What this task involves.
Retype, word for word, every line from the one holding "The width and height of the screenshot is (1080, 607)." through the one holding "Given: Click the" in the entries below, both included, and only those lines.

Entries provided Block Start

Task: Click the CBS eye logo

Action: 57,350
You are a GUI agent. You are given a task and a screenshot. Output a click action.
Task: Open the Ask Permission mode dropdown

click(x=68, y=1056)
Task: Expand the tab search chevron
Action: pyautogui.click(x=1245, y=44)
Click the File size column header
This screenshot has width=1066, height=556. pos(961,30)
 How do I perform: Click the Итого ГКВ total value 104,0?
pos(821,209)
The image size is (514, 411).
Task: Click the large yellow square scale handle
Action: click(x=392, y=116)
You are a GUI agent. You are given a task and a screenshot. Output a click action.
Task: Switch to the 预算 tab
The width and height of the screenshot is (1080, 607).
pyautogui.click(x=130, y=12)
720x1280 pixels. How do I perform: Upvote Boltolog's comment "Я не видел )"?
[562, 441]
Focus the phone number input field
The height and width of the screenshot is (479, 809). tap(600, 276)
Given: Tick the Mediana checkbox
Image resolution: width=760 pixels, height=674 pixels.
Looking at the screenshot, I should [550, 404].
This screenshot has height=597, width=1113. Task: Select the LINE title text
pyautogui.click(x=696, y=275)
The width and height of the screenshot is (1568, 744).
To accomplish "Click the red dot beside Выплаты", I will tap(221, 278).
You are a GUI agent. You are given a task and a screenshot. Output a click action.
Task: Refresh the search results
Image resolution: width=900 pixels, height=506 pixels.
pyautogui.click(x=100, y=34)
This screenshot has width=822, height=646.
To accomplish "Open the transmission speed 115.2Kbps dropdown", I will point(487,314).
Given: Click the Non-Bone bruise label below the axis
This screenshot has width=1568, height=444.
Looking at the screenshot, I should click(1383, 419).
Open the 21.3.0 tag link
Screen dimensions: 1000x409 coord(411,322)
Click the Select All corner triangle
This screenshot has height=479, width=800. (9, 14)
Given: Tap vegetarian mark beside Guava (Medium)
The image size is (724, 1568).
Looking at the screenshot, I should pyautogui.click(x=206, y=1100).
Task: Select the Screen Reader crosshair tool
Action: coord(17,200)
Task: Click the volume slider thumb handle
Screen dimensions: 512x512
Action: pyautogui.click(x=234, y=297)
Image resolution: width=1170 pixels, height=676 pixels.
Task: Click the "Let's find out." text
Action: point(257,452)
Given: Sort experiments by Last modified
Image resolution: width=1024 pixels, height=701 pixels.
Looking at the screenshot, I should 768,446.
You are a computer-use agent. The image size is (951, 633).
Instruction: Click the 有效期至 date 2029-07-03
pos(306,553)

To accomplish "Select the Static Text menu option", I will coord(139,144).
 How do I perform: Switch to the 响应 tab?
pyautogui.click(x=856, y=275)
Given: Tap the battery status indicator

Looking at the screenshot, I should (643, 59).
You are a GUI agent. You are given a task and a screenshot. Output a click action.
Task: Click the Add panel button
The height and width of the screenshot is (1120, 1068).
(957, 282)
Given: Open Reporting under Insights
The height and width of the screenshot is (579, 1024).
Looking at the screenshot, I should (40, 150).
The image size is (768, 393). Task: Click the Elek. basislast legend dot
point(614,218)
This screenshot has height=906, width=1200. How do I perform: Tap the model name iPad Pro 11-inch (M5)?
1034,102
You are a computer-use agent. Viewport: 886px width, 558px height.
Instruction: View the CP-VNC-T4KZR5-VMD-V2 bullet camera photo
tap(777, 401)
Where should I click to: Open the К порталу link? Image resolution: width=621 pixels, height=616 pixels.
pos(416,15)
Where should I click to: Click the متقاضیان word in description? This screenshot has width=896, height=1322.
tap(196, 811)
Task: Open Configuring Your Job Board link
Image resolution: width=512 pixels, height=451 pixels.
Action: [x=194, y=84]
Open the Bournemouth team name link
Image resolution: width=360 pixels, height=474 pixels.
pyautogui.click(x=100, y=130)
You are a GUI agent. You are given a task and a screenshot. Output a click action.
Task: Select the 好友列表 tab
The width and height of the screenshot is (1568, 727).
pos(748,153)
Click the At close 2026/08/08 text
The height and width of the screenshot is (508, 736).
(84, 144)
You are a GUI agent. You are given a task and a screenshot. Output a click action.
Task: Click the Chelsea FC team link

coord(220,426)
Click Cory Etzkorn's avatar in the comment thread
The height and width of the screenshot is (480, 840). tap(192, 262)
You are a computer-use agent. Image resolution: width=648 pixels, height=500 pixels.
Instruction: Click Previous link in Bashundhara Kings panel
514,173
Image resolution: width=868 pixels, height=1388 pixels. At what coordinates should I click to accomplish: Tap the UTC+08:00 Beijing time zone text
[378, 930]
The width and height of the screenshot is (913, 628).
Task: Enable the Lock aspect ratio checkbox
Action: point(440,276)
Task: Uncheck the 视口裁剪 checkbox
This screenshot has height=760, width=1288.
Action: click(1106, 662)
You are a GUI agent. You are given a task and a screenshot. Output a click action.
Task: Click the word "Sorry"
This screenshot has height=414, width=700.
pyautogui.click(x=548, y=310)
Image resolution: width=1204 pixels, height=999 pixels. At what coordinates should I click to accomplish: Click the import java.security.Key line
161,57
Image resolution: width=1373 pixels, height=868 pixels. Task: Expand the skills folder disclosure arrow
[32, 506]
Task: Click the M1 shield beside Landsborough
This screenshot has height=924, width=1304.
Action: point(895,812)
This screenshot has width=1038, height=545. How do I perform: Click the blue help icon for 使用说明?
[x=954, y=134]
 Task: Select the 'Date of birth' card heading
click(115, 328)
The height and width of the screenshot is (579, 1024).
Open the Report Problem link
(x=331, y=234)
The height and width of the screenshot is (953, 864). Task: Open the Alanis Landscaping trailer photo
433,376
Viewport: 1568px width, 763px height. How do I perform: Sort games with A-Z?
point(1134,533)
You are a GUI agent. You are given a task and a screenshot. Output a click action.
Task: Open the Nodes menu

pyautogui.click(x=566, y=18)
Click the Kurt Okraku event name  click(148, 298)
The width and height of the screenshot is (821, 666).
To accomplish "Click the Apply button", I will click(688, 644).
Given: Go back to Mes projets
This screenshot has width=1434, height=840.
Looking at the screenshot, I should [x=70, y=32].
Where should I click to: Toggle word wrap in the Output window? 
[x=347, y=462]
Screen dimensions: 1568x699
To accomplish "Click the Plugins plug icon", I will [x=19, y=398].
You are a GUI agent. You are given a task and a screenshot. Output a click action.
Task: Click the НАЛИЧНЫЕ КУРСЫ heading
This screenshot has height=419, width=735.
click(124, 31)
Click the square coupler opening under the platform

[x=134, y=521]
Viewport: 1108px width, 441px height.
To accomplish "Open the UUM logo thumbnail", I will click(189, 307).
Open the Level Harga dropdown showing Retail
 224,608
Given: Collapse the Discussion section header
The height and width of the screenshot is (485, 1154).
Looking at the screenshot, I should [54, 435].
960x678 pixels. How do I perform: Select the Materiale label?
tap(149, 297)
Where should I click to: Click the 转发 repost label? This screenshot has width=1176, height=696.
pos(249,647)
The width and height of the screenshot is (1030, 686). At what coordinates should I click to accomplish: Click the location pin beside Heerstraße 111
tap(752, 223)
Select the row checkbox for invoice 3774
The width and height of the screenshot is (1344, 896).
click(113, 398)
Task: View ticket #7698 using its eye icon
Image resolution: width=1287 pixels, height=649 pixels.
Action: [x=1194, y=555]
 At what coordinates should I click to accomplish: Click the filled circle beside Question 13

Entries provided Block End

Your solution.
The width and height of the screenshot is (1080, 607).
pyautogui.click(x=130, y=12)
720x1280 pixels. How do I perform: Upvote Boltolog's comment "Я не видел )"?
[562, 441]
Focus the phone number input field
The height and width of the screenshot is (479, 809). tap(600, 276)
Given: Tick the Mediana checkbox
Image resolution: width=760 pixels, height=674 pixels.
Looking at the screenshot, I should [550, 404].
This screenshot has height=597, width=1113. Task: Select the LINE title text
pyautogui.click(x=696, y=275)
The width and height of the screenshot is (1568, 744).
To accomplish "Click the red dot beside Выплаты", I will tap(221, 278).
You are a GUI agent. You are given a task and a screenshot. Output a click action.
Task: Refresh the search results
Image resolution: width=900 pixels, height=506 pixels.
pyautogui.click(x=100, y=34)
This screenshot has width=822, height=646.
To accomplish "Open the transmission speed 115.2Kbps dropdown", I will point(487,314).
Given: Click the Non-Bone bruise label below the axis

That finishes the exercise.